There are only two basic foundations under the manufacturing enterprise. One is the Demand Driven (pull) corporation and the other is a schedule-based (push) corporation. Either can be make-to-stock or make-to-order, high volume or low volume, high tech or low tech, process or discrete production; it doesn’t matter. Neither industry nor volume should be a deciding factor in the transition from push to pull.
In schedule-based (push) manufacturing companies, production is controlled according to a scheduled quantity or batch. Quantities of fabricated parts are scheduled to completion based on their consuming (higher-level) assemblies’ start date.
The time between the start date and due date is referred to as manufacturing lead time. The unit of measure for manufacturing lead time is days; days into weeks, and weeks into months. During this lead time, the actual production work content time (minutes and hours to produce a product) is completed. You can see why it takes a schedule-based company four days to build a lot, or group, of server computers with only twelve minutes of actual machine and labor work content in each unit. The same applies to the clothing manufacturer that takes three weeks to produce a lot of jeans with only ten minutes of work content in each pair, or to the chemical manufacturer that processes the compound/batch in less than a day but takes three weeks to plan and schedule production. The vast majority of time in the part or assembly’s lead time is attributed to planning and scheduling!
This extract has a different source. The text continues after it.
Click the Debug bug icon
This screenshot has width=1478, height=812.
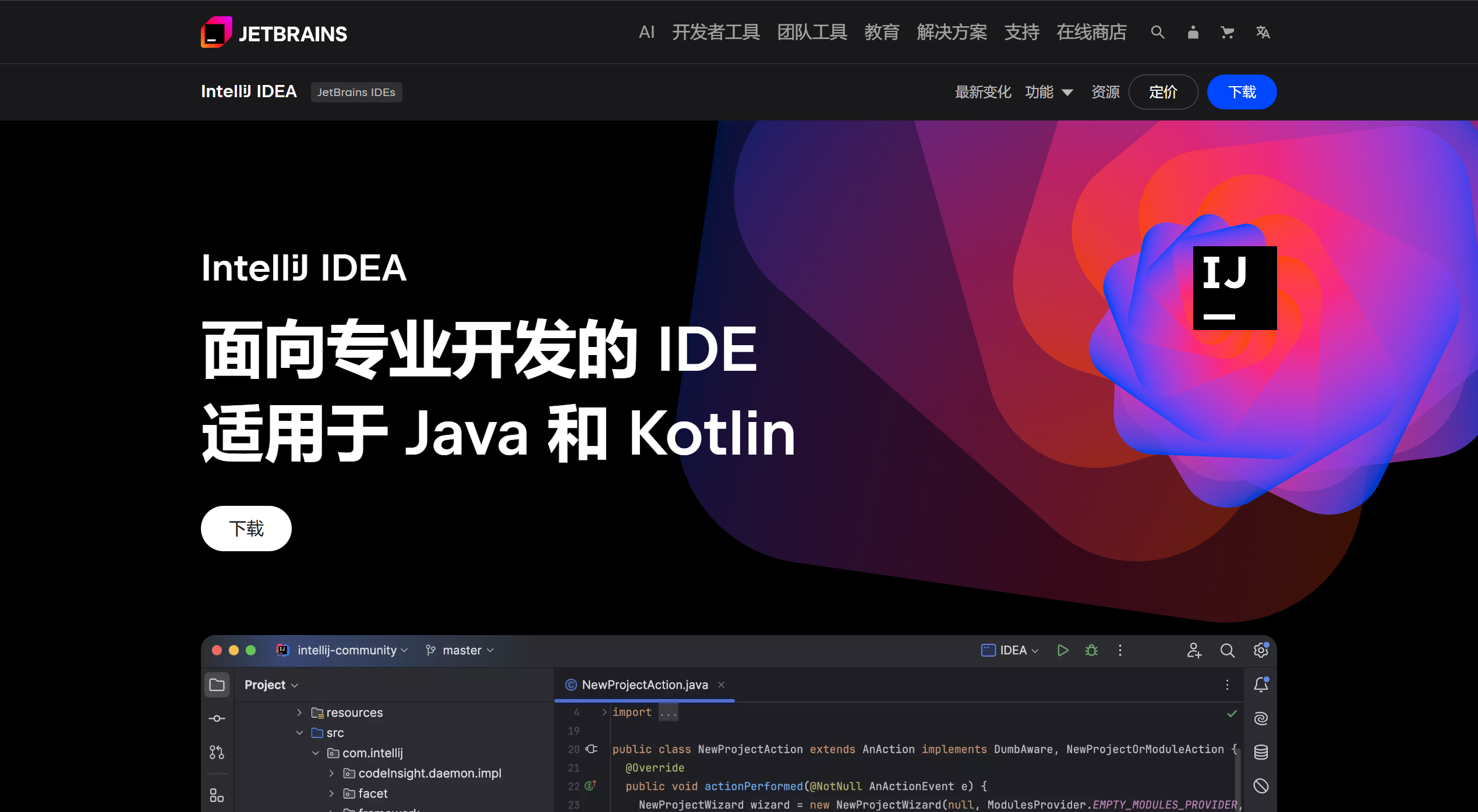point(1091,650)
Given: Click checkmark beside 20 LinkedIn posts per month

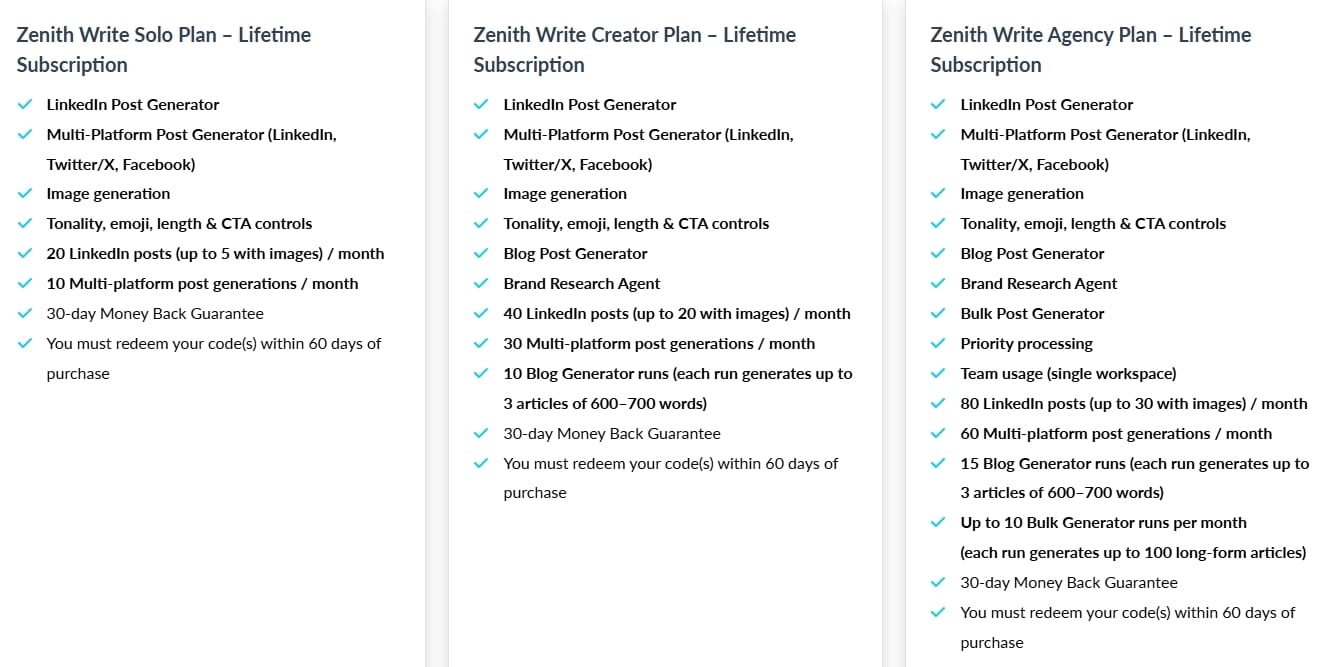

Scheduled Batch and Push ERP Systems Schedule-based companies forecast their products. Based on the forecasted completion dates, they back up the manufacturing lead time of the assemblies and fabricated parts to arrive at the start date for each manufactured part or assembly in their product. The lower level part and assemblies are due before the higher-level part or assembly can be started. The scheduling process is typically managed by an ERP computer system. The computer tells production when to start and when to finish the production parts, assemblies, and final products. Production is scheduled days and weeks into the future. Production can be scattered around the plant, and computer routing transactions are reported to track production and inventory throughout the plant. These ERP scheduling and tracking systems were designed in the ’60s and ’70s and are typically still used in schedule-based manufacturing today.
It takes the schedule-based manufacturer days and weeks to produce a product that only has a few minutes and hours of work in the unit. However, inventory must be in the process during the entire manufacturing lead time. Their inventory turns are typically in the 3 to 10-turn range, and they carry inventory in the millions, and in some cases, billions of dollars. This scheduling methodology requires unnecessarily high working capital levels associated to push production and scheduling systems.
Flow Manufacturing With Pull Production and Material Systems The second manufacturing foundation is the pull production system. The design of the pull system establishes a Flow process where production steps are chained together into a continuous and balanced process. Fabricated parts or assemblies are ideally pulled thru production as a single piece Flow. The consumption of parts or assemblies triggers their replacement. Products go through the Flow process in minutes and hours of work content time, instead of the days and weeks it takes using the scheduling (push), kitting, and tracking methodology.
Pull production is easy to relate to if you have ever been in a supermarket. As an example, let’s follow the manufacturing and sale of bread to the grocery store and then to the customer. The bread sits on the shelf in the grocery store and consumers pull the bread as they need it. The bread supplier restocks the grocery shelf by filling the empty spaces where the bread was pulled by the customer. Based on the demand created at the grocery store, the bread manufacturer produces additional bread and supplies the fresh bread to the grocery store the next day, (just-in-time to the observers and philosophic bench markers). Since the demand and mix of bread products can change every day, the bread manufacturer will carry some raw material to make the various bread products that they sell.
If you ask a bread manufacturer what bread will be produced tomorrow or next week, their answer would typically be, “We have no idea. It depends on what the customers are demanding and pulling.” Their production is designed to be a Flow pull process that can easily change volume and mix every day in the direction of customer demand. They carry minimal finished goods, but they also carry some raw material. Their inventory turnover would be extremely high, and they would have little need for an ERP scheduling system to control and track production. The natural result of the pull manufacturing technology is high-inventory turnover and minimal working capital in process or in finished goods. Welcome to DFT and Demand Driven Flow manufacturing.